Wealthy states and pharma companies have catastrophically failed to ensure equal access to vaccines, leaving billions of people without life-saving medicines this year, Amnesty International said today as 2021 draws to a close.
Despite repeated calls from Amnesty International and others such as the World Health Organization to ensure at least 40% of people in low and lower-middle-income countries are vaccinated by the end of 2021, wealthy states and pharmaceutical companies have continued to ignore these pleas.
“Although the world has produced some 11 billion vaccines doses – only seven percent of people in low-income countries have received a single dose. Why is it that poorer countries are being denied access to life-saving medicine while rich countries sit on piles of unused stock?” said Agnès Callamard, Secretary General of Amnesty International.
Why is it that poorer countries are being denied access to life-saving medicine while rich countries sit on piles of unused stock?Agnès Callamard, Secretary General
“The emergence of the Omicron variant should serve as a wake-up call to the wealthy states and pharma companies that failed to address the pandemic at a global level. Failing to vaccinate everyone – no matter where they are from – leaves the entire global population vulnerable to new variants. The only way to break this vicious cycle is by ensuring everyone has access to vaccines.”
This year saw leaders around the world make numerous promises about sharing vaccines, yet time and time again they failed to honour them. In June, the G7 summit pledged to share 1 billion doses by the end of 2021, although reports suggest this target is yet to be met. In September, US President Joe Biden and EU Commission President Ursula von der Leyen committed to donating an extra 900 million doses to low and lower-middle income countries by September 2022. While this is a welcome move, poorer countries are in need of vaccines right now.

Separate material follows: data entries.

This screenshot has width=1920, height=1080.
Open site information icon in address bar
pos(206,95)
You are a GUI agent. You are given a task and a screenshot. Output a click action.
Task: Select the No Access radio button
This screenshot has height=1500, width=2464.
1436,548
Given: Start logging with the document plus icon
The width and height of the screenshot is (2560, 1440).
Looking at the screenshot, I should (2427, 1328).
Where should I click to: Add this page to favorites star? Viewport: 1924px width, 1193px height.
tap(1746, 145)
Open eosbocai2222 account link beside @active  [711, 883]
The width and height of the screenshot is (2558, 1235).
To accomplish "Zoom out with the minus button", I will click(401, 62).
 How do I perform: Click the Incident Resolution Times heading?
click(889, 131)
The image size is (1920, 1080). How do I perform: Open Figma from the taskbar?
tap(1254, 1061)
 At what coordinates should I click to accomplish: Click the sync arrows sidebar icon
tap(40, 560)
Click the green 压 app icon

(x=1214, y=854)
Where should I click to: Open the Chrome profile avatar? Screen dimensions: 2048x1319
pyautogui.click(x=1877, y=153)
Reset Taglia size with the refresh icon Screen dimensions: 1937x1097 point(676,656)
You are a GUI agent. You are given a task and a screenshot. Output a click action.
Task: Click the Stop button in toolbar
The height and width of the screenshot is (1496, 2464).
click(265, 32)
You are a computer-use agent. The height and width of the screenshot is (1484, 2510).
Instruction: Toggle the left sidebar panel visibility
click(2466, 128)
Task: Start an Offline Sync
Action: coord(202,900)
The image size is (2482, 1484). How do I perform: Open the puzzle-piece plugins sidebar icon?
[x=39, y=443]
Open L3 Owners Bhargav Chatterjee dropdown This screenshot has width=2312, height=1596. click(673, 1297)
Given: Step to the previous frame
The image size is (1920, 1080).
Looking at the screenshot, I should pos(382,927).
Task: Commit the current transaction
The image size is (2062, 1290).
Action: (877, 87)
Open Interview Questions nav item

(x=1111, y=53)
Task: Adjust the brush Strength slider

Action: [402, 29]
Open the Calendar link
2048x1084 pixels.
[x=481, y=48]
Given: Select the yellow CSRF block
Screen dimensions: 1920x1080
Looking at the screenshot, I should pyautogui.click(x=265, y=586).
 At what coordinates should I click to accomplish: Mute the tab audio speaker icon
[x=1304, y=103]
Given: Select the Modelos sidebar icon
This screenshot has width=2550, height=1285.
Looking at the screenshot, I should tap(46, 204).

Pharmaceutical companies have also failed to rise to the challenge. US pharma giant Pfizer has made misleading statements that its “vaccine would be available to every patient, country and community that seeks access”, while it has in fact delivered the large majority of its vaccines to high and upper-middle-income countries. Its rival, Moderna, was only able to develop its vaccine with the support of US government scientists and huge amounts of financial aid, but has also prioritised sales to wealthy countries. Both companies are still delivering less than 1% of their stock to low-income countries
Moderna and Pfizer, along with other vaccine manufacturers, AstraZeneca, and Johnson & Johnson, have also, critically, refused to support measures that would temporarily lift intellectual property protections and share vaccine technology with other manufacturers around the world, in order to allow for a ramping up of global production.
All businesses have a responsibility to respect human rights. Above all, this responsibility means that companies should “do no harm”. If they discover that they are the cause of human rights abuses, then they must immediately stop their harmful actions and provide remedy. This is a widely recognized standard of expected conduct as set out in the UN Guiding Principles on Business and Human Rights and the OECD Guidelines for Multinational Enterprises.
But through their decisions, the vaccine makers have ended up causing or contributing to human rights harms suffered by billions of people lacking access to the Covid-19 vaccine.
“Around this time last year, the first vaccine was administered. More than 365 days later, whilst many in wealthier countries have received up to three doses, so many more in poorer countries have received none. We face the dismal reality – magnified by the brutal clarity of the pandemic – that some lives are simply considered more worthy of saving than others. What a truly devastating end to the year,” said Agnès Callamard.
We face the dismal reality – magnified by the brutal clarity of the pandemic – that some lives are simply considered more worthy of saving than others. What a truly devastating end to the yearAgnès Callamard, Secretary General
“We hoped that international pressure would help wealthy states and big pharmaceutical companies to see sense, stop hoarding vaccines and share intellectual property rights, but greed got the better of them. Let’s hope their new year’s resolutions include making good on their promises and making sure everyone has the chance to get vaccinated.
“Many low-income countries are now struggling to deal with a deadly new variant while the majority of their populations haven’t even been vaccinated at all. Unless drastic action is taken now, Covid-19 will continue to wreak havoc for years to come and the key question now is, what will happen if large parts of the world remain unvaccinated? It has never been clearer that no one is safe until everyone is safe.”
Since 22 September 2021, in line with others such as the WHO, Amnesty International has been calling on states and pharmaceutical companies to ensure equal access to Covid-19 vaccines so that at least 40% of people in low and lower-middle-income countries can get vaccinated by the end of 2021 with its campaign, The 100 Day Countdown: 2 billion vaccines now!
Amnesty International will be releasing a briefing early next year with the latest data, detailing how pharmaceutical companies and states have failed to prioritise the needs of low-income countries.